**** Dataset content

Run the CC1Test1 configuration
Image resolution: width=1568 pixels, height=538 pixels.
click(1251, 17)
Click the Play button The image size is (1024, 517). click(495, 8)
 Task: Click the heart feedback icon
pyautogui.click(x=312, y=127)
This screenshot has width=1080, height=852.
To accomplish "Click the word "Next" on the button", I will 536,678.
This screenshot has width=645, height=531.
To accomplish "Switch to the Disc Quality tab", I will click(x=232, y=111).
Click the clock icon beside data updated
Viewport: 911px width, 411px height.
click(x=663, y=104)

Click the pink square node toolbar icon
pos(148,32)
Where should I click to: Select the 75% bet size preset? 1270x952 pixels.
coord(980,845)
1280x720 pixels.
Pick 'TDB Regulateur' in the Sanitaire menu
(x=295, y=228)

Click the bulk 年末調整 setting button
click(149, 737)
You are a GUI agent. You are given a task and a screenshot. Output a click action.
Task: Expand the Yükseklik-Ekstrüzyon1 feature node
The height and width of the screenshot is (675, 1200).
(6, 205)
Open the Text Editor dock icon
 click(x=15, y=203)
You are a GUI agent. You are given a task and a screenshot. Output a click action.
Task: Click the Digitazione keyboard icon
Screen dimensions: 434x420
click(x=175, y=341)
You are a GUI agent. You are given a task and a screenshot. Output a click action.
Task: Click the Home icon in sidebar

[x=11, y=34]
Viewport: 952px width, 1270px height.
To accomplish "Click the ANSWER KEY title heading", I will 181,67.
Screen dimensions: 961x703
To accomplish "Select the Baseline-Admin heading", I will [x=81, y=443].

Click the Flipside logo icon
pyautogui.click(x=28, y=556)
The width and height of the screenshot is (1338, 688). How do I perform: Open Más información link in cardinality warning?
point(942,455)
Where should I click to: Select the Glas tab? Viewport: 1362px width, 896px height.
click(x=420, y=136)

********

Your job is to give the data above again exactly, in full.

Run the CC1Test1 configuration
Image resolution: width=1568 pixels, height=538 pixels.
click(1251, 17)
Click the Play button The image size is (1024, 517). click(495, 8)
 Task: Click the heart feedback icon
pyautogui.click(x=312, y=127)
This screenshot has width=1080, height=852.
To accomplish "Click the word "Next" on the button", I will 536,678.
This screenshot has width=645, height=531.
To accomplish "Switch to the Disc Quality tab", I will click(x=232, y=111).
Click the clock icon beside data updated
Viewport: 911px width, 411px height.
click(x=663, y=104)

Click the pink square node toolbar icon
pos(148,32)
Where should I click to: Select the 75% bet size preset? 1270x952 pixels.
coord(980,845)
1280x720 pixels.
Pick 'TDB Regulateur' in the Sanitaire menu
(x=295, y=228)

Click the bulk 年末調整 setting button
click(149, 737)
You are a GUI agent. You are given a task and a screenshot. Output a click action.
Task: Expand the Yükseklik-Ekstrüzyon1 feature node
The height and width of the screenshot is (675, 1200).
(6, 205)
Open the Text Editor dock icon
 click(x=15, y=203)
You are a GUI agent. You are given a task and a screenshot. Output a click action.
Task: Click the Digitazione keyboard icon
Screen dimensions: 434x420
click(x=175, y=341)
You are a GUI agent. You are given a task and a screenshot. Output a click action.
Task: Click the Home icon in sidebar

[x=11, y=34]
Viewport: 952px width, 1270px height.
To accomplish "Click the ANSWER KEY title heading", I will 181,67.
Screen dimensions: 961x703
To accomplish "Select the Baseline-Admin heading", I will [x=81, y=443].

Click the Flipside logo icon
pyautogui.click(x=28, y=556)
The width and height of the screenshot is (1338, 688). How do I perform: Open Más información link in cardinality warning?
point(942,455)
Where should I click to: Select the Glas tab? Viewport: 1362px width, 896px height.
click(x=420, y=136)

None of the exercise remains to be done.